The Havel-Hakimi Algorithm
The Havel-Hakimi algorithm, independently proposed by Vašek Chvátal and others and formalized by Havel (1955) and Hakimi (1962), provides a constructive approach: it not only checks graphicality but also builds an actual graph realizing the sequence.
The algorithm proceeds iteratively:
- Sort the degree sequence in non-increasing order.
- If the first element is 0, the sequence [0, 0, …, 0] is trivially graphical (empty graph). Done.
- Take the first element d₁. Connect vertex 1 to the next d₁ vertices.
- Reduce the degrees of those d₁ vertices by 1. Remove vertex 1.
- If any degree becomes negative, the sequence is not graphical.
- Repeat with the reduced sequence.
The Havel-Hakimi theorem guarantees that a sequence is graphical if and only if the reduced sequence after each step remains graphical, providing a recursive correctness proof.
Special Graph Degree Sequences
| Graph Type | Degree Sequence Pattern | Example (n=5) |
|---|---|---|
| Complete graph Kₙ | All n−1 | [4,4,4,4,4] |
| Cycle Cₙ | All 2s | [2,2,2,2,2] |
| Path Pₙ | Two 1s, rest 2s | [2,2,2,1,1] |
| Star K₁,₄ | One (n-1), rest 1s | [4,1,1,1,1] |
| Empty graph | All 0s | [0,0,0,0,0] |
| Regular graph | All equal k | [3,3,3,3,3,3] |
Applications of Degree Sequences
Degree sequences and graphicality tests appear in many real-world contexts:
- Network design: Given connectivity requirements for each node in a computer network, verify whether a valid network topology exists before hardware procurement.

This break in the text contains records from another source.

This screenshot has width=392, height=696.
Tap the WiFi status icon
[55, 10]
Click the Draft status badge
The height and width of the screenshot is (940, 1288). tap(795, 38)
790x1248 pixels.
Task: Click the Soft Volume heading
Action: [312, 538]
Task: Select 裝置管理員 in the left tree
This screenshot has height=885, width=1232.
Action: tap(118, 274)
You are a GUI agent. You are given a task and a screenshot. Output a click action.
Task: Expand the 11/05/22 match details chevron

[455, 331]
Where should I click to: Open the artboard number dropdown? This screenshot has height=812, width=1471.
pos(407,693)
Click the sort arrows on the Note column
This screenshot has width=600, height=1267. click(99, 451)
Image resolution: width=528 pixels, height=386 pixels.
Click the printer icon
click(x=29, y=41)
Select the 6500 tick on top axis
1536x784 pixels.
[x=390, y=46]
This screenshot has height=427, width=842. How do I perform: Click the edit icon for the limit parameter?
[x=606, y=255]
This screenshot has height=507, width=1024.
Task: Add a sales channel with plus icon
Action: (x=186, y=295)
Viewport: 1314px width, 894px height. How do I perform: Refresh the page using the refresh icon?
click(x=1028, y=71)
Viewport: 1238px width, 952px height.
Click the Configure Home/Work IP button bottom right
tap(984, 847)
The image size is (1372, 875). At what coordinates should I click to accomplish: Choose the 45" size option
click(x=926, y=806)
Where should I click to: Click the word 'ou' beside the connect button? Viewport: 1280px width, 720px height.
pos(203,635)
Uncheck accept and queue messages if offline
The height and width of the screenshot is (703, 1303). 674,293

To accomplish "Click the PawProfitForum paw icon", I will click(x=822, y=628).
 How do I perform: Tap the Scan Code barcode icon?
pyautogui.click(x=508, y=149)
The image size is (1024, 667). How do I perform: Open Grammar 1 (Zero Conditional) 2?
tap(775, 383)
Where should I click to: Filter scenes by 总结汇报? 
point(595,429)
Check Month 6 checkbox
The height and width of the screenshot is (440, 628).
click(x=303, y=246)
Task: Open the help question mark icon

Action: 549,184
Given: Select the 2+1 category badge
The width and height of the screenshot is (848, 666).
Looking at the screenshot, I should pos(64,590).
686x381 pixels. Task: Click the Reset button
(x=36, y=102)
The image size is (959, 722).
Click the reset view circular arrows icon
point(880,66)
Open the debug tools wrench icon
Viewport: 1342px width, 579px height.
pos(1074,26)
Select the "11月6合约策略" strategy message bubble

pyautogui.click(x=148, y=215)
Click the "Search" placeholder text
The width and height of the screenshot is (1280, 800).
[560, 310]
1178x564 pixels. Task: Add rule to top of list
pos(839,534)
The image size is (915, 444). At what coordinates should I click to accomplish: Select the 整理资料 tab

- Molecular chemistry: The valence sequence of atoms determines possible molecular structures. A degree sequence corresponds to a valid molecule if and only if it is graphical, with additional chemical constraints.
- Social network analysis: Degree sequences model the distribution of connections in social networks. The small-world property often corresponds to specific graphical sequences with power-law characteristics.
- Bioinformatics: Protein interaction networks are analyzed through their degree sequences to detect anomalies and structural motifs.
- Combinatorics and extremal graph theory: Degree sequences anchor proofs of the existence of graphs with specific properties, including Ramsey theory results.
The Handshaking Lemma
The requirement that the degree sum be even is a direct consequence of the Handshaking Lemma: in any graph, the sum of all vertex degrees equals twice the number of edges (∑ deg(v) = 2|E|). This is because each edge contributes exactly 1 to the degree of each of its two endpoints. Consequently, the total degree sum must always be even, regardless of the graph's structure.